You may notice a slight change to RadioNX.com in the immediate future. Following a few days away from the site and a couple of well earned vacation days, I’ve decided to drop the “Trades” section of the daily news updates. Instead of the list of radio trade news, the radio trades that have rss feeds will now have their news updates incorporated into the sidebar.
I also learned after coming back from a couple of days touring the Texas hill country that long-time South Florida talk legend Neil Rogers has decided to hang-up his hat. I’ve got kind of mixed feelings about the departure of Neil from the Miami-Fort Lauderdale airwaves…
Early in my radio career, when Miami-Fort Lauderdale was still one of the great talk radio markets in the US, Neil was my radio companion driving home every night following my 6-10 pm shift on WSHE. I’d listen to Neil and think… damn, that’s what radio is supposed to sound like! This is long before Neil went “over the edge” and was still a traditional topical talk host, making his rounds on WNWS and WKAT.
A few years later I ended up working down the hall at Zeta 4 when Neil was on WINZ. This is Neil’s “Blue Period” when he decided to pull a Howard Beale and essentially crack the mic one day and say…. “I’m mad as hell and I’m not going to take it anymore!” Neil owned the South Florida market, with double-digit ratings. Neil’s ratings were so stellar, that the powers at WINZ decided to put Neil on the air in the mornings at ZETA. It was Neil, The Bird and Captain Dave (Dave Caprita). At this time I was handling Creative Services for ZETA so I jumped in the fray and started producing song parodies and bits for Neil’s show. This lead to me filling-in as a Neil Rogers’ show sidekick when “The Bird” or “Captain Dave” would take time off and Dave and myself handling the fill-in duties when Neil was out on vacation. I ended up working again briefly with Neil at WIOD for a few months before Neil jumped ship to WQAM.
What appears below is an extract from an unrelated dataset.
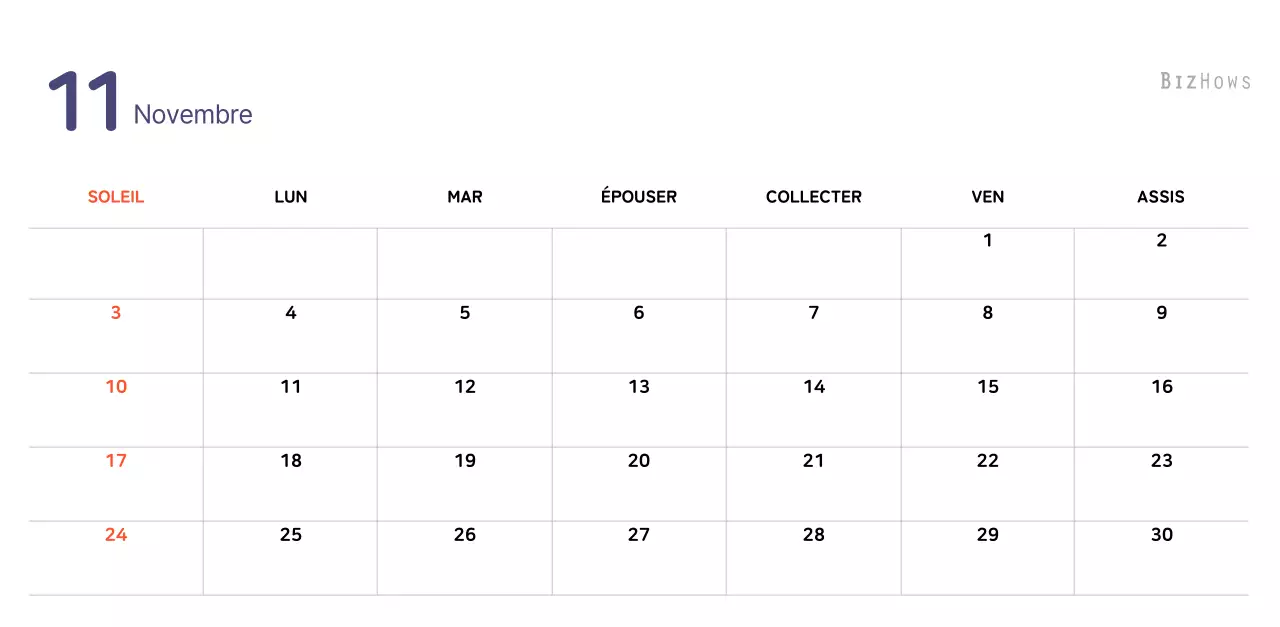Click date 6 under ÉPOUSER
The height and width of the screenshot is (627, 1280).
pos(639,313)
Neil Rogers was the best “solo” talk show host I have ever heard. He commanded the airwaves with a presence, humor and style unlike any I have ever known or heard. His influence was both a blessing and curse to the South Florida airwaves. Talk show hosts moving into the market would hear Neil and the sky would open… They would think… “Wow! That’s the way you do it! I wanna do a show like that.” Unfortunately, no one else could. As consultant Walt Sabo once pointed out, they just didn’t have the years behind the mic that Neil did. Trying to do a free-form show like Neil was all but impossible, without Neil’s experience and cunning. They all fell flat on their face. Neil openly “slammed” the other hosts that would enter the market and South Florida listeners would turn on the new hosts like a pack of wolves. What “Neil God” said was gospel. Neil soared, and unfortunately South Florida talk radio stagnated. Now Neil is gone and Miami is a talk radio wasteland.
I had the chance to listen to Neil in the last year or so and as much as I hate to admit it, his show was but a mere shell of its past glory. Neil no longer took calls and read email on the air for four hours. When he was on vacation, which was often, his board-op George would fill in. As gallant of an effort as George gave it, there was just no filing Neil’s shoes.
So… have a happy retirement Neil. I’m glad I had the opportunity to work and learn from you. You were the absolute best.